The fundamental difference between Professor Höffding and myself, and as it seems to me his πρῶτον ψεῦδος, lies in his definition of ethical judgments. He says:

"Ethical judgments, judgments concerning good and bad, in their simplest form are expressions of feeling, and never lose that character however much influence clear and reasoned knowledge may acquire with respect to them."

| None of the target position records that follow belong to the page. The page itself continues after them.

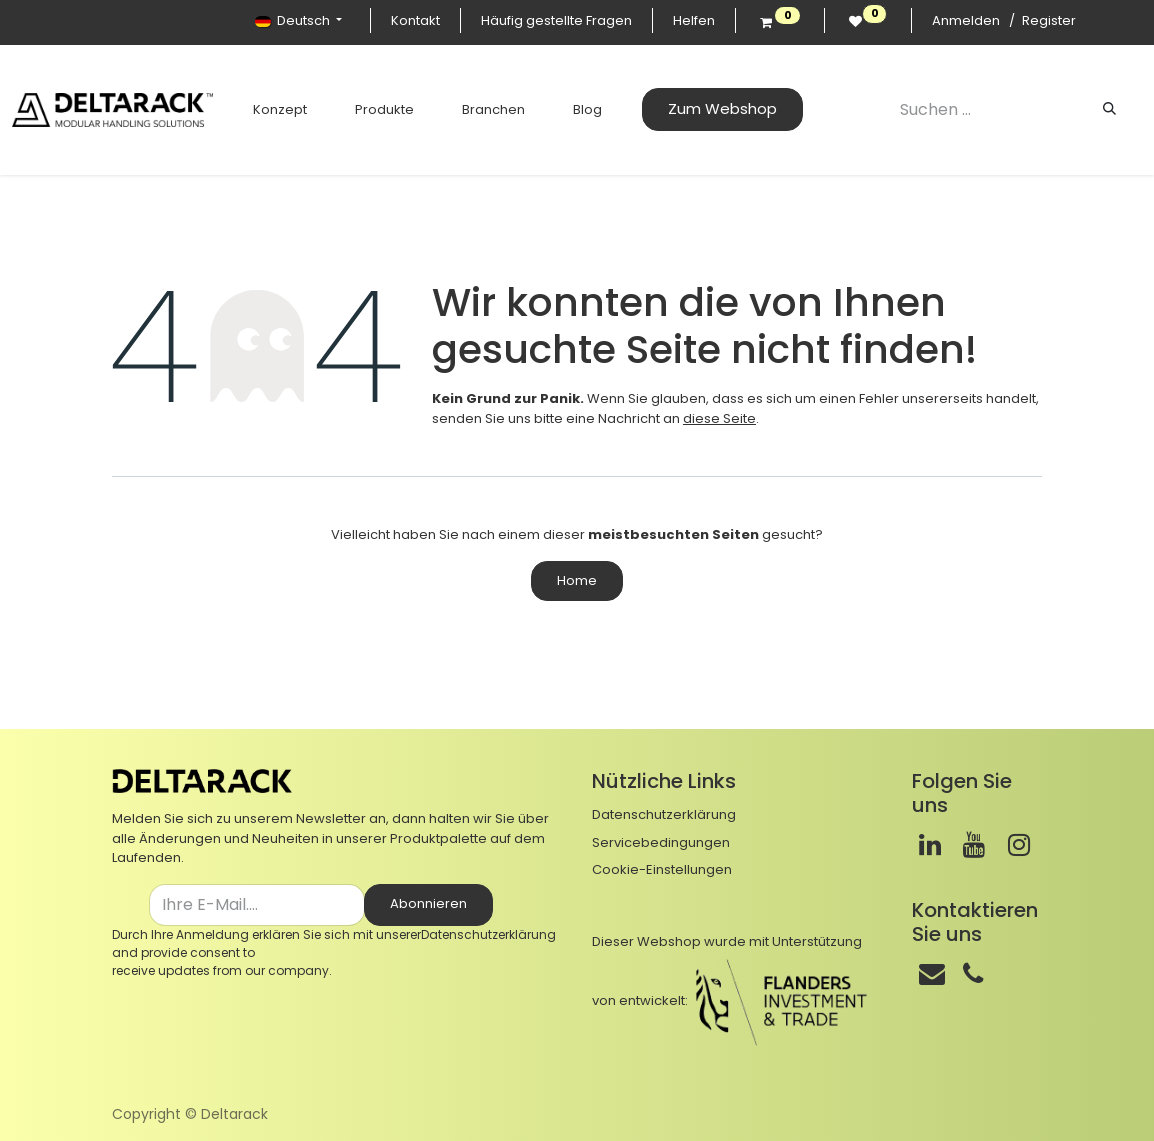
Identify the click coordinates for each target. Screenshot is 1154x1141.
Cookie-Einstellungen (662, 869)
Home (577, 580)
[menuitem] (267, 110)
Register (1049, 20)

I am very well aware of the fact that all thinking beings are first feeling beings. Thought cannot develop in the absence of feeling. Without feeling there is no thought; but thought is not feeling, and feeling is not thought.[131] By thought I understand the operations that take place among representative feelings, and the essential feature of these feelings is not whether they are pleasurable or painful, but that they are correct representations. Judgments are perhaps the most important mental operations. There are logical judgments, legal judgments, ethical judgments, etc. In none of them is the feeling element of mental activity of any account. That which makes of them judgments is the reasoning or the thought-activity. Whether a judgment is correct or not does not depend upon the feeling that may be associated with it, but it depends upon the truth of its several ideas and the propriety of their connection.

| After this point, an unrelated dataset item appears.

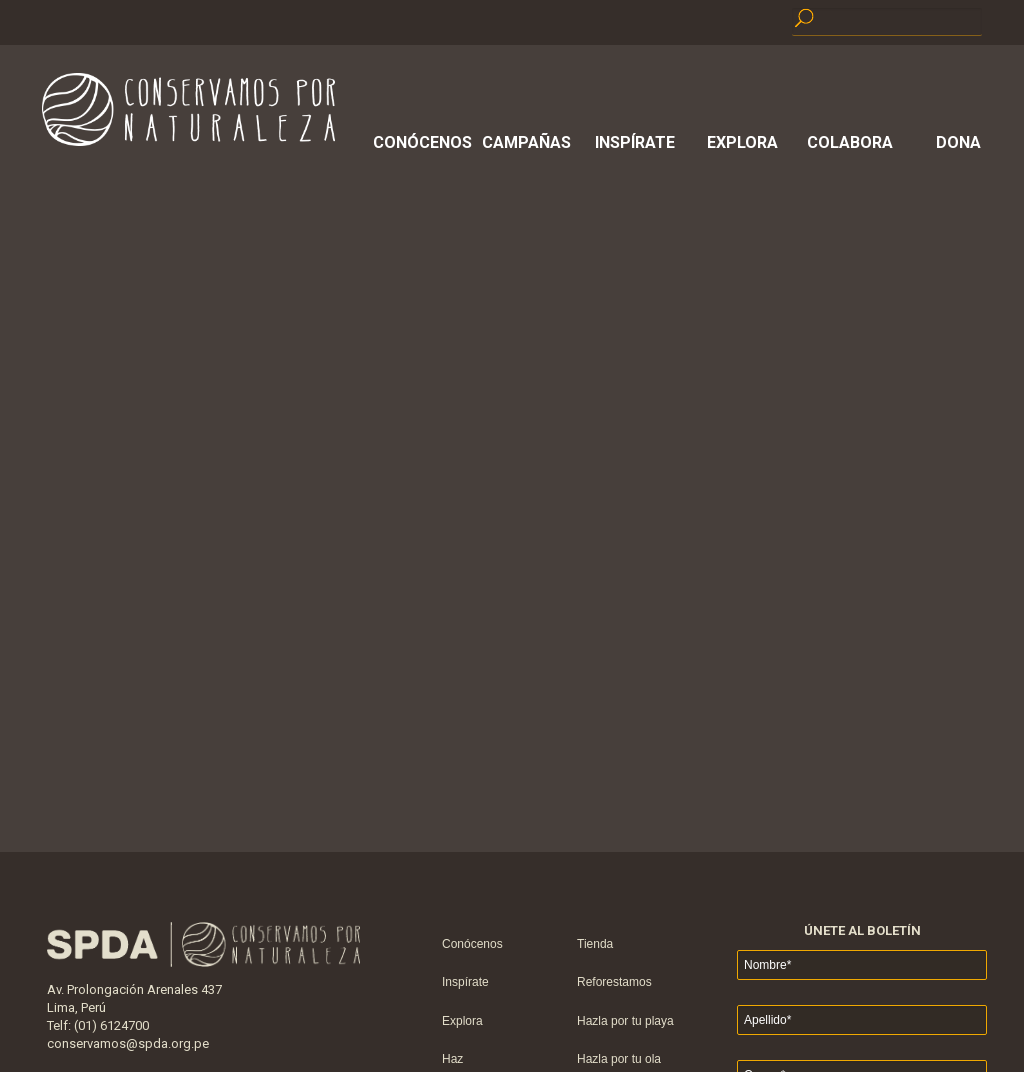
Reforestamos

[131] See the chapter "The Nature of Thought" in The Soul of Man, p. 354.

A judgment, be it logical, juridical, ethical, or any other, is the more liable to be wrong, the more we allow the feeling element to play a part in it. Judgments swayed by strong feelings become biassed; they can attain to the ideal of truth only by an entire elimination of feeling.[132]

[132] Professor Höffding says: "The feeling of pleasure is the only psychological criterion of health and power of life." Every physician knows the insufficiency of this criterion. Many consumptives declare that they feel perfectly well even a few hours before their death.

Ethics in which the feeling element is the main spring of action, is called sentimentalism. Sentimental ethics have no more right to exist than a sentimental logic or a sentimental jurisprudence.

The philosophy of Clärchen in "Egmont" appears to be very strong sentimentalism, and I do not believe that her demeanor can be set up as an example for imitation. Her love happiness is an intoxication. She vacillates between two extremes, now himmelhoch jauchzend and now zum Tode betrübt, and her life ends in insanity.

To consider ethical or any other judgments as feelings, and to explain their nature accordingly, seems to me no better than to speak of concepts as consisting of vowels and consonants, and to explain the nature of conceptual thought from the sounds of the letters. We cannot speak without uttering sounds, but the laws of speech or of grammar have nothing to do with sound and cannot be explained in terms of sound. When we think and judge, we are most assuredly feeling, but the feeling is of no account, and whether the feeling is pleasurable, or painful, or indifferent, has nothing to do whatever with the correctness or the ethical value of judgments.